まずは歩きやすい尾根道を切合小屋へ下って行きます。風が強い。飛ばされるかも。しかもどうやら雹が降ってます。かなりいたい。それでも進むしかありません。やがて小屋に到着。休んでいても寒いだけなので水を少し飲
んですぐ出発します。
出てすぐ急な雪渓のトラバース。アイゼンつけます。まずは雪渓の先の踏み跡を見つけて、そこへ向かって行きます。ゆっくりと時間をかけて通過。それを3回ほど繰り返しました。風はやんでいましたが、雨もありかなり消耗。しばらく行くと分岐。御坪とか御沢とか書いてあります。まあ、尾根降りるほうだろ、と真っ直ぐ進んで行きます。雨で道が川のようになっている中を下って行きます。小さな祠の前を通過。進行方向はかすんでいますがいくつかのピークの先にひときわ大きなピーク。あれが三国岳か、と進みますがなかなか着かない。それでもヒメサユリ咲く
尾根を黙々と進み、やっとそれらしきピークへ。見ると大日杉とか書いてあります。???となりましたがふと気づきました。ここ地蔵岳です。完全に小屋から進む方向を間違ってたということですね。まあ、電車だし取りあえず降りればいいや、と先のことは真剣に考えないようにします。こっちの方が林道に着くのは早そうだし。
地蔵岳からひたすら下り。途中雨も少しおさまったのでやっと腰を降ろして休憩。さらにずんずん下るとぬかるみの
ところがあって「御田」とあります。おでん?というのは冗談ですが、地図を見るともう半分は来てる模様。元気になってさらに下ると、立派な小屋が見えました。やっと大日杉です。進むかタクシー呼ぶか思案しましたが、地図を見ると駅までは30kmはありそう。さすがにここからだといくらかかるかこわくなってしまったのである程度歩くことにしました。

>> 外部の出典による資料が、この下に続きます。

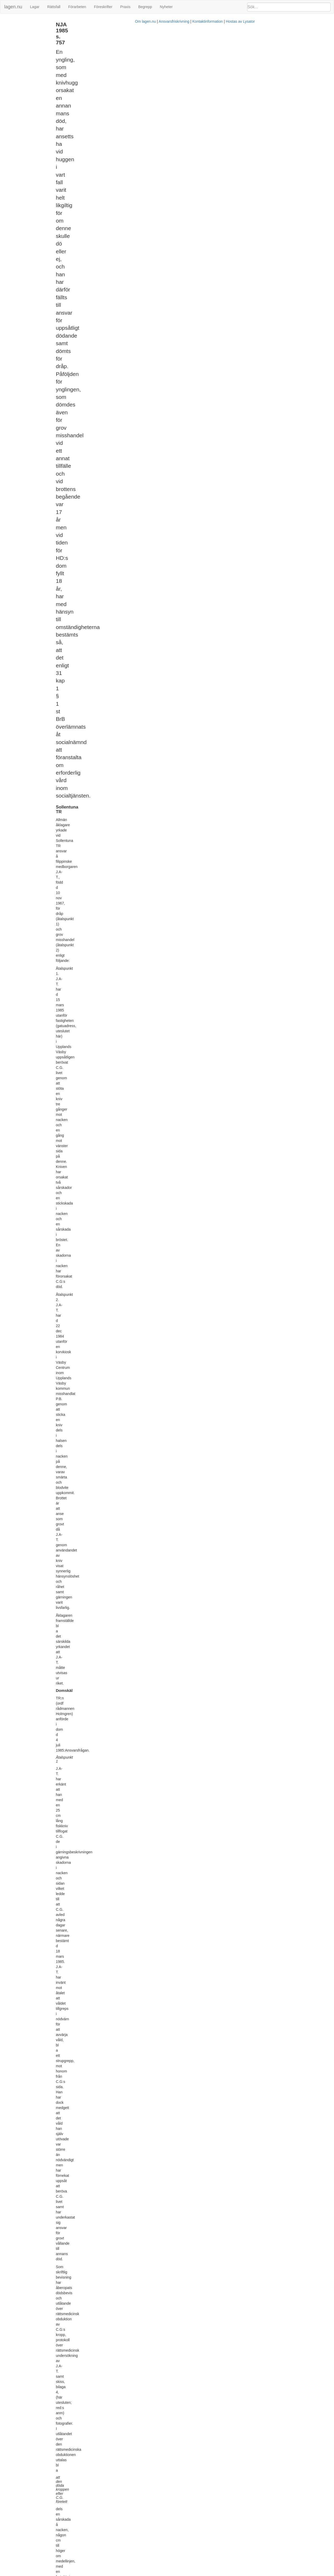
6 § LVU (162, 2326)
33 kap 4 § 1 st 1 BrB (168, 1115)
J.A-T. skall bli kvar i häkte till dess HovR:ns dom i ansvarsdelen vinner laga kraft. (159, 1713)
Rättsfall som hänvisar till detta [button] (259, 69)
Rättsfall (54, 7)
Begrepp (145, 7)
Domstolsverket (274, 61)
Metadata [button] (242, 23)
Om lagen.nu (159, 2573)
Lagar (34, 7)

川沿いの林道へ入っていきます。それにしても風景が昨秋の朝日連峰とかなり似ています。山と高原地図のおおむね左下から右上へ歩くのも一緒だし。すごい急流の川を見ながら歩くと右手からの道と合流。小さな集落になりました。バス停はなさそう。さらに歩いて川を2回渡り、かなり大きな集落が。民宿が数軒あり、郵便局もあります。それでもバス停はなさそう。もうちょっと行くと白川湖が見えてきました。この辺も朝日行ったときとそっくりです。「フォレストいいで」のあたりでこの辺でタクシー呼ぶかな、と思ったんですが、まだ駅までは10km以上はあるから、10km切るまでは頑張るか、と決めて歩き出します。しかしさすがにこのころになると疲れもあり、足の裏もかなり痛くなってきました。ダム堰堤直前まできたところでもう限界かとザックを降ろしたかけたところで、横に
軽自動車が突然停まりました。「乗ってきなよ!」一瞬何が起きたか分かりませんでした。「ビチョビチョです」と断ったのですが、かまわない、と乗せてくださいました。山形は本当にいいところです。しかも手ノ子から米沢方面の電車が3時間ないと分かると、米沢まで送ってくださいました。本当にありがとうございま
した。
憧れの飯豊、歩いた距離は60km超え。天気はいまいちでしたが大感動でした。